This guide shows how to stream CockroachDB data to Databricks using changefeeds, Azure Blob Storage, Unity Catalog, and Delta Lake. You get one platform for governed ingestion (Unity Catalog), exactly-once streaming (Auto Loader), and ACID tables (Delta Lake)—no custom ETL or credential-heavy ingestion jobs. Credentials are for data source prep (changefeed to storage); the ingestion backend is governed by Unity Catalog and resolves schema and primary keys from storage, so the ingestion job does not need source database credentials.
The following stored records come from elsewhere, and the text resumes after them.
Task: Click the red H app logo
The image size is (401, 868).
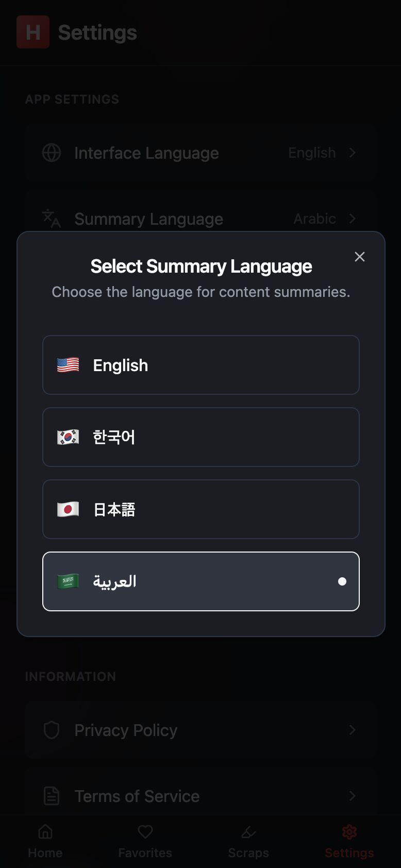Action: pyautogui.click(x=33, y=32)
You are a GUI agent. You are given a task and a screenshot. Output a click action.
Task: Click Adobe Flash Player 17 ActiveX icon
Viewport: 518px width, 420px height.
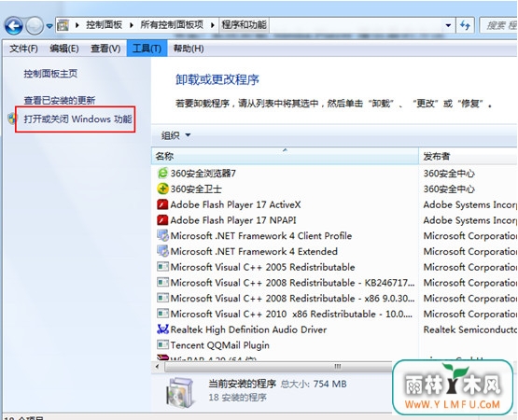pyautogui.click(x=162, y=204)
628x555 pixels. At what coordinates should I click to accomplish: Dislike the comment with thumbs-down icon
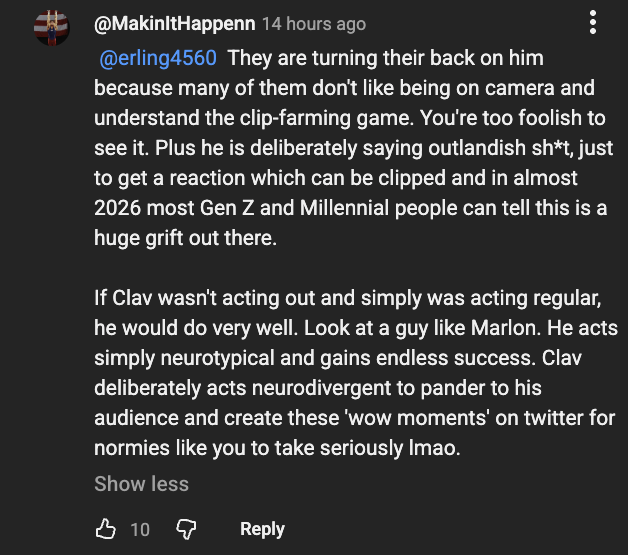pos(186,529)
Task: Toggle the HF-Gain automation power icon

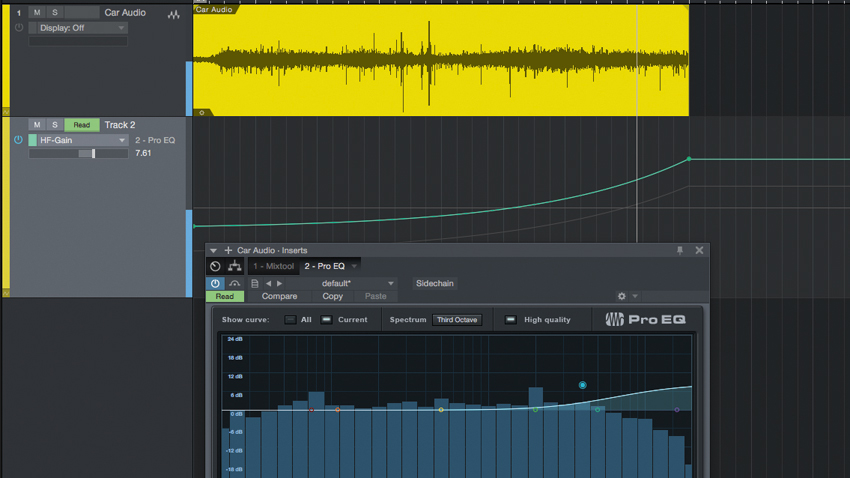Action: pyautogui.click(x=18, y=140)
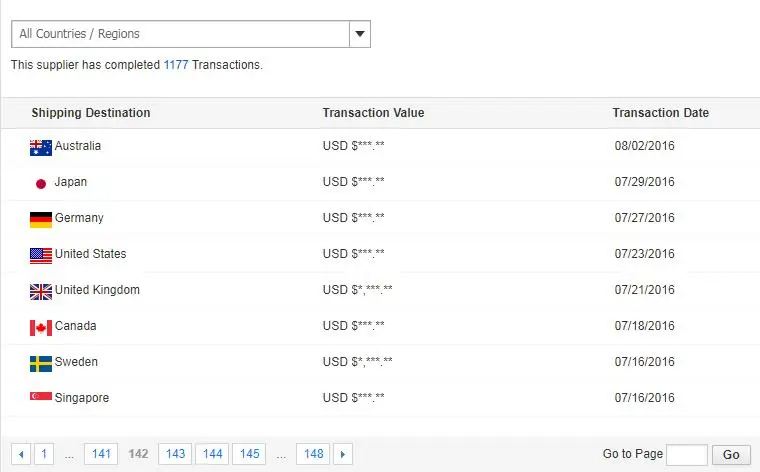Go to next page arrow
Screen dimensions: 760x472
pos(343,454)
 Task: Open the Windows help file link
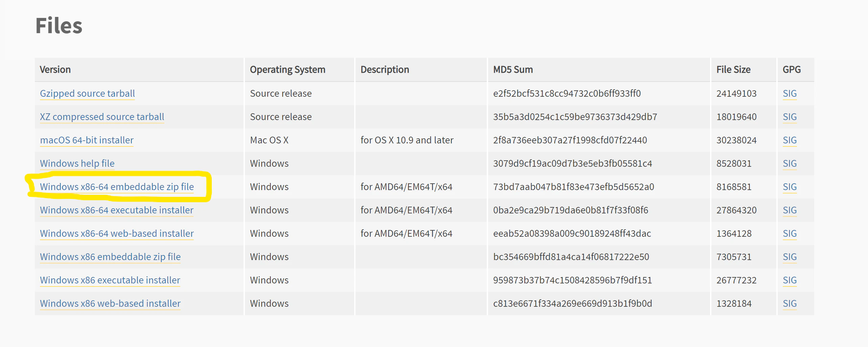coord(77,163)
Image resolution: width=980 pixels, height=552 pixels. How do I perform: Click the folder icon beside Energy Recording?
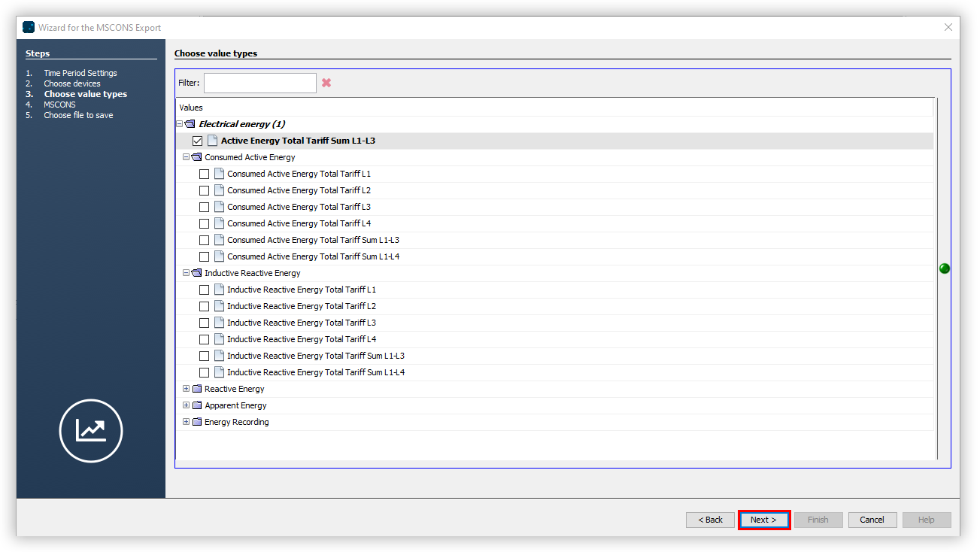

Use this when replicating operational data into the lakehouse for analytics, reporting, or audit.

CockroachDB changefeeds write snapshot and CDC as Parquet to Azure; Auto Loader reads them into a streaming DataFrame; and the Medallion pattern (bronze → silver) orders, deduplicates, and merges events. This guide goes beyond staging (a raw dump into one table) to bronze and silver for real-world scenarios: correct insert/update/delete semantics and multi-table consistency.
Multi-table transactional consistency is achieved by using CockroachDB’s HLC and RESOLVED timestamp watermarks as authoritative high-water marks. Each table’s RESOLVED file guarantees all CDC events (including column-family fragments) are complete up to that time. Coordinating ingestion with a shared minimum watermark keeps referential integrity and synchronizes all tables to the same transactional point, avoiding partial transactions and inconsistencies.
Databricks handles SCD Type 1 (latest state via MERGE) and Type 2 (full history), column families, schema evolution, and multiple changefeed formats (Parquet, JSON, Avro, CSV). This guide focuses on **Parquet format** for native Delta Lake integration.